Sauerkraut, a fermented food that’s been made in Europe for hundreds of years, is making a comeback. Sought after for its health giving properties, it’s delicious and super simple to make. Made from health-giving cabbage, the process of fermentation produces live and active probiotics that are great for the health of your digestive tract — and the rest of your body too.
Probiotics: why fermented foods are so good for you
The health of your immune system actually depends on the health of your gut, which is maintained by bacterial organisms or “your gut bugs” that live within your intestinal flora. Having an imbalance in your gut microbes is linked to a range of diseases. If you’re regularly consuming sugar, processed foods, caffeine and alcohol and so called ‘junk foods’ you’ll like have upset your gut’s healthy internal balance. Luckily you can counter the effects of an imbalanced diet by eating probiotic foods. This is where sauerkraut comes in!
The gut bugs in sauerkraut take up residence on the lining and folds of your intestinal walls, where they act as your first line of defense against various harmful bacteria or toxins that enter your body. Having a healthy gut can assist with everything from digestive trouble like colitis and IBS, to mood disorders like depression and anxiety, to obesity and weight gain and various metabolic and autoimmune conditions.
According to loads of research, probiotic rich food can help:
- Improve immune function, creating a barrier against potential invaders including “bad bacteria” like pathogens, viruses, fungi and parasites
- Digestion and the absorption of various nutrients
- Detoxify the body, helping prevent infections and combating toxins living within your digestive tract
- Support brain function and cognitive health, even helping to prevent dementia, and stave off memory loss
- Handle stress through the “gut-brain” connection, your microflora’s effects on your endocrine (hormonal) system
- Control inflammation that is the root of most diseases.
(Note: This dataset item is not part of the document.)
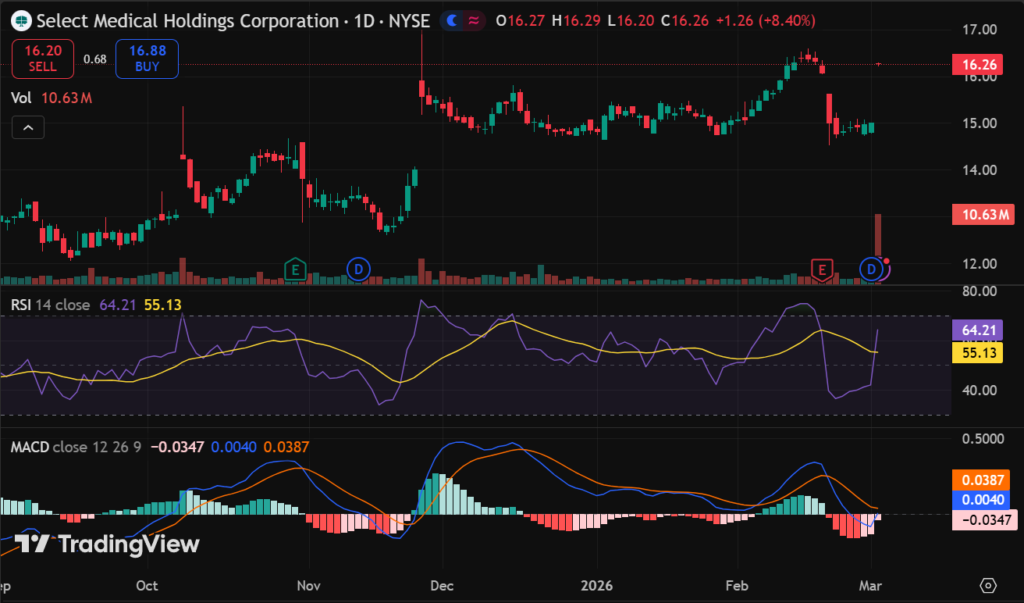
Task: Click the pink wavy data status icon
Action: point(475,20)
Super simple sauerkraut recipe
There are literally dozens of sauerkraut recipes out there. Here is a Polish recipe from the healthy chef Therese Cutter, that is super simple and is a great way to try your hand at fermenting. It has two ingredients and takes about 20 minutes to prepare.
You will need:
- 1 kilo of savoy cabbage, washed
- 1 tablespoon of good quality sea salt (I use Himalayan)
- 2 sterilised bottling jars (an old jam jar will also do!)
Chop or grate the cabbage finely. Weigh it and measure out the salt. Rub the salt into the cabbage for about 15 minutes. As you massage the cabbage it softens and releases water. Pack the sauerkraut into your sterilised jars, pressing down as you go. The cabbage should be covered by the liquid you’ve created. Seal and place in a dark cupboard at room temperature for about a week. Refrigerate and enjoy.
As you pack the jars, you can add peppercorns, mustard or corianders seeds, or black pepper to the mix for flavour.
If you don’t create enough liquid make up a salt water mixture of 15 g of sea salt to 1 liter of water and add a little of it to the crock-pot only if necessary.
Serve a small spoonful of sauerkraut as a healthy and tasty condiment with your meals.